# [Directions for this task]
Keep images out and repeat all data exactly.

# [Information given]
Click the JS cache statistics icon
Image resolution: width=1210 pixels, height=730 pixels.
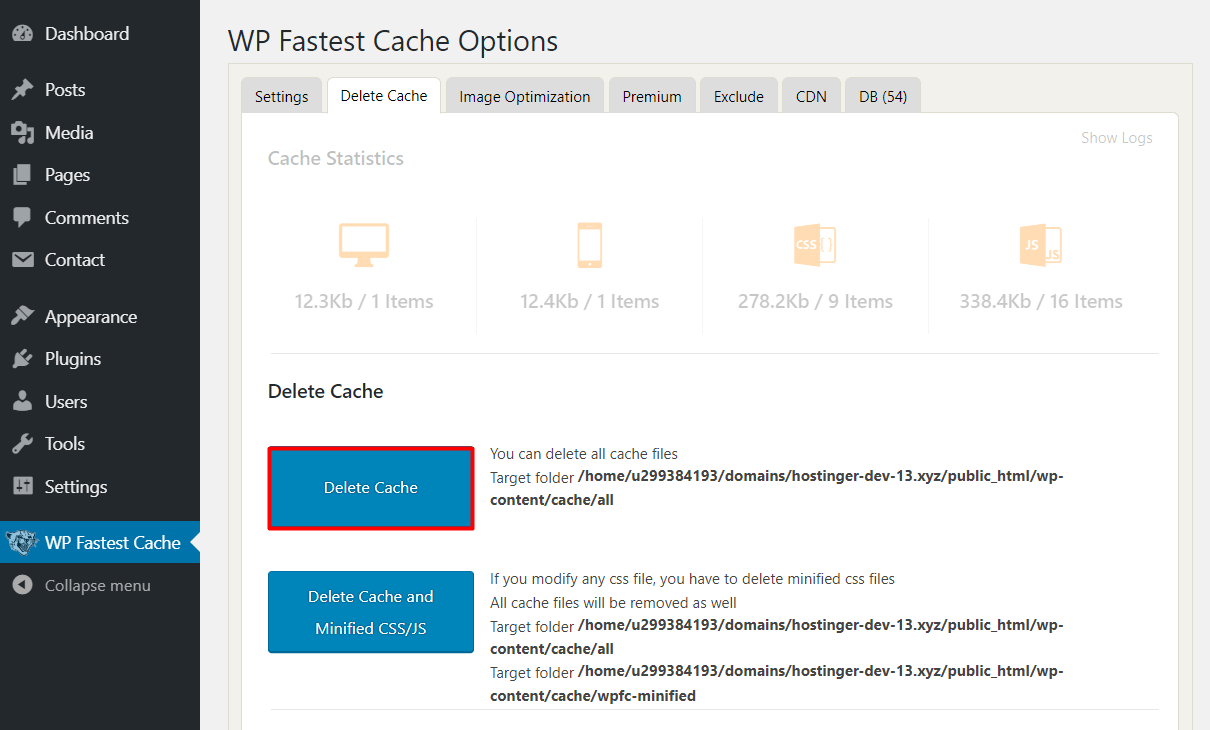[1040, 243]
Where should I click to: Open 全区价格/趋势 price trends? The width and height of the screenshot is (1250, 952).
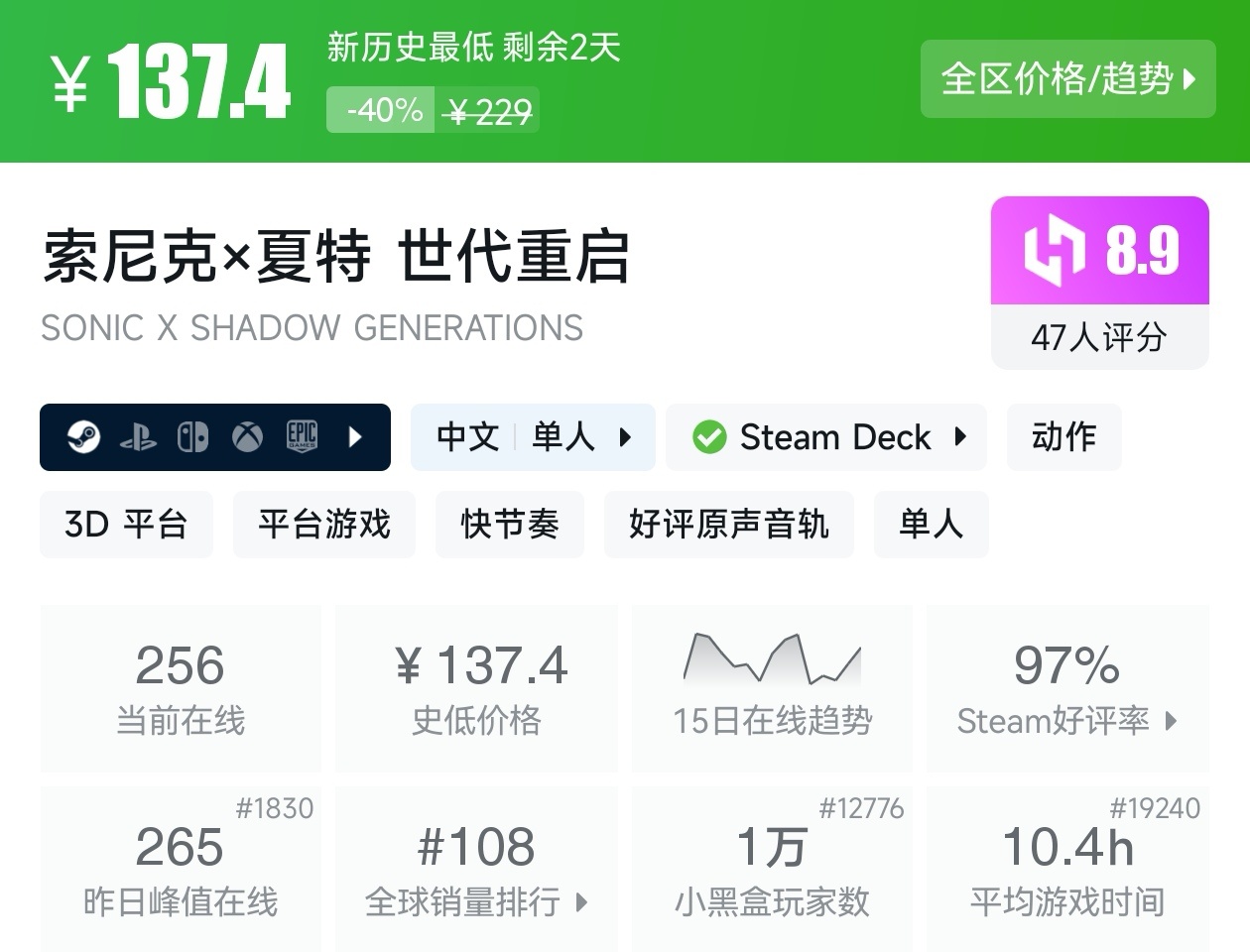tap(1067, 79)
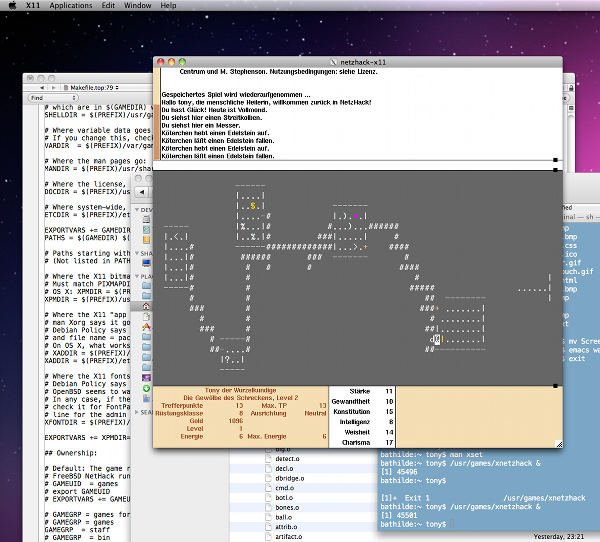Select the bones.o file in the list
This screenshot has height=542, width=600.
pyautogui.click(x=285, y=509)

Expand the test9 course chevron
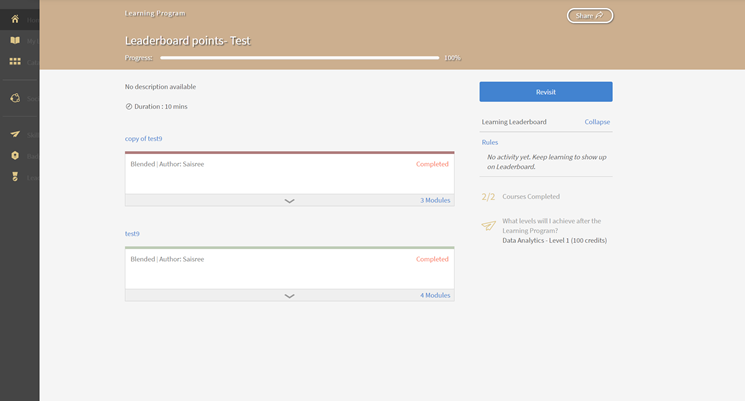click(289, 296)
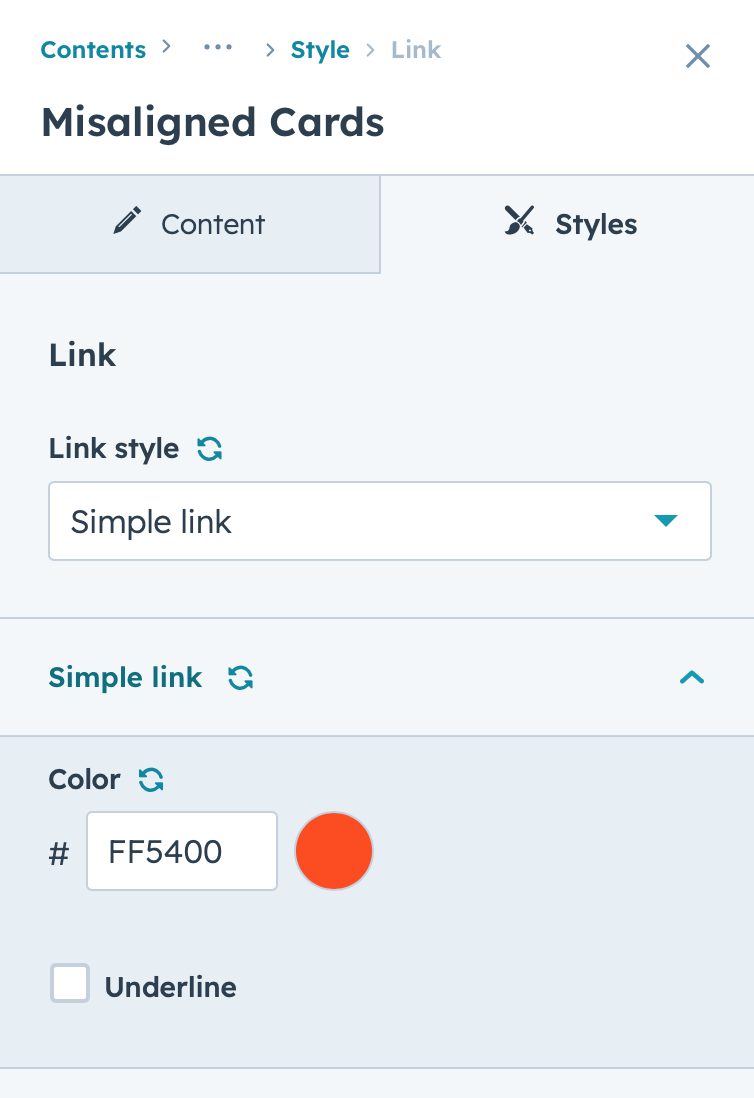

# [Exercise result]
Click the JS cache statistics icon
Image resolution: width=1210 pixels, height=730 pixels.
[1040, 243]
Where should I click to: Open 全区价格/趋势 price trends? The width and height of the screenshot is (1250, 952).
tap(1067, 79)
Select the bones.o file in the list
This screenshot has height=542, width=600.
pyautogui.click(x=285, y=509)

Expand the test9 course chevron
click(289, 296)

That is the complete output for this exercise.